Under an endogenous binary treatment with heterogeneous effects and multiple instruments, we propose a two-step procedure for identifying complier groups with identical local average treatment effects (LATE) despite relying on distinct instruments, even if several instruments violate the identifying assumptions. We use the fact that the LATE is homogeneous for instruments which (i) satisfy the LATE assumptions (instrument validity and treatment monotonicity in the instrument) and (ii) generate identical complier groups in terms of treatment propensities given the respective instruments. We propose a two-step procedure, where we first cluster the propensity scores in the first step and find groups of IVs with the same reduced form parameters in the second step. Under the plurality assumption that within each set of instruments with identical treatment propensities, instruments truly satisfying the LATE assumptions are the largest group, our procedure permits identifying these true instruments in a data driven way. We show that our procedure is consistent and provides consistent and asymptotically normal estimators of underlying LATEs. We also provide a simulation study investigating the finite sample properties of our approach and an empirical application investigating the effect of incarceration on recidivism in the US with judge assignments serving as instruments.

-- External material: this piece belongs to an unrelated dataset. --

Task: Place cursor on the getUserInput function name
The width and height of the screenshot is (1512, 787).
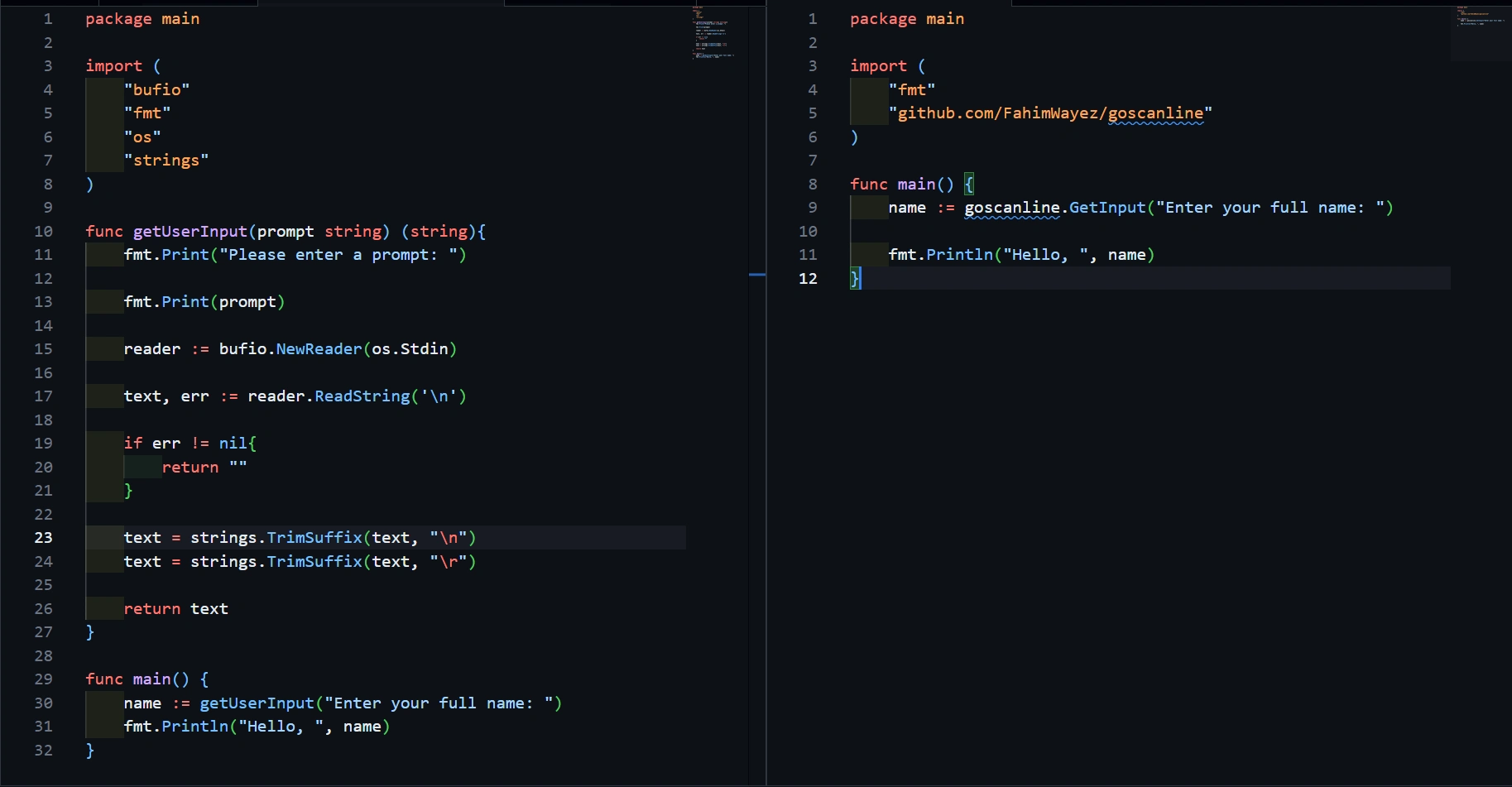Action: point(190,232)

翻译：在具有异质性效应的内生二元处理变量与多个工具变量条件下，我们提出一种两步程序，用于识别在依赖不同工具变量时具有相同局部平均处理效应（LATE）的受控组，即便部分工具变量违反识别假设。我们利用如下事实：工具变量的LATE同质性要求其满足以下两个条件：（i）符合LATE假设（工具变量有效性与处理变量关于工具变量的单调性），且（ii）生成基于各自工具变量具有相同处理倾向的受控组。我们提出的两步程序首先对倾向得分进行聚类，其次识别具有相同简约式参数的IV组。在多元性假设（即每个具有相同处理倾向的工具变量集中，真正满足LATE假设的工具变量构成最大群体）下，该程序能够以数据驱动方式识别真实工具变量。我们证明该程序具有一致性，并能给出潜在LATE的相合且渐近正态估计量。此外，我们通过蒙特卡洛模拟考察方法的有限样本性质，并以美国司法系统中法官指派作为工具变量，实证研究监禁对累犯的影响。